What do I think? I'm often asked by those curious about my views on autism. One of the specific questions I'm asked with some regularity is what I think of Jenny McCarthy. The former Playboy model, turned actress, turned autism activist and anti-vaccine zealot is ABC's new co-host of The View, the popular long-running, day-time talking divas show.

Her placement's got more than a few people a little twisted in the britches. Here's my take. I believe that vaccines can be one of a multitude of environmental autism triggers, in some cases, but not THE cause of the enigmatic developmental disorder. Our population has immune system irregularities, and vaccines are administered in large numbers, very early in life, in large quantities with issue-causing substances that the law even says can harm. Especially within a genetically whacked out immune system. Autism is largely genetics. Scientifically proven. The genetics have to be there to be triggered by substances, be it vaccines or other foreign and toxic substances with of which our contemporary environment, sadly, has in plentiful amounts.

"Think of autism like a fart," McCarthy was quoted, "and vaccines are the finger you pull to make it happen."

Let's "talk about curing autism." One percent. That's the facts. One percent of autism is claimed to be cured. One percent is not a big number. I think I've met one. person. who truly passed through the spectrum and I only spent about an hour with him. As Yale found, what that one percent looks like is children who received the diagnosis of PDD-NOS–which, essentially, is a milder form of autism in most cases–and they were diagnosed by their second year of life and received a lot of interventions, particularly behavioral, and (Yale doesn't say this, to my knowledge, but often, also, dietary removal therapies plus specific supplementation). And the one percent still had either learning disAbilities or speech/language disorders.

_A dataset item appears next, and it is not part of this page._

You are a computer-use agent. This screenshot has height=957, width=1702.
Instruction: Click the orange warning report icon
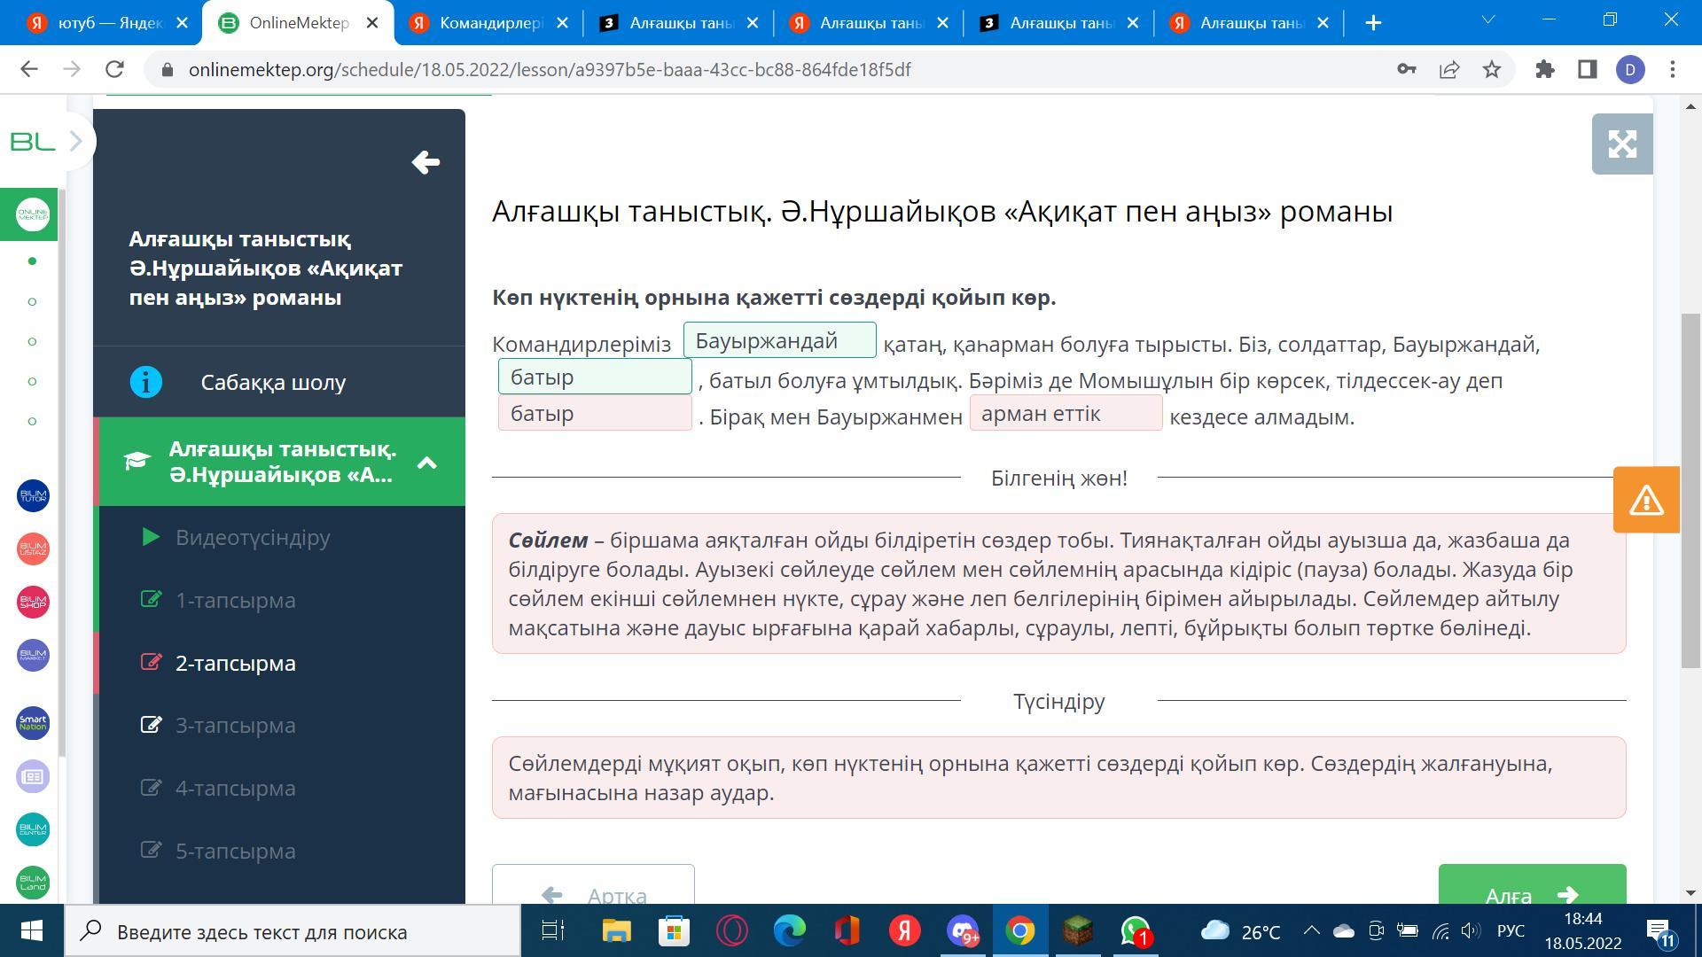1645,500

If you've been reading "The Journey with Grace" very long, you know that I don't believe in cures, or that there is a need for cures. Autism is a different way of being. We are one in 88, let's talk about acceptance, tolerance and assistance.

As NPR reported, McCarthy is seen as an autism advocate. Here's my truth. She is not an advocate for me and what I believe to be true for autism. Here's hoping that she plays down her zealous and extremist views from the past as she takes on this new, highly visible role. NPR speculated she might have already toned down the vaccine rhetoric given some of her more recent statements.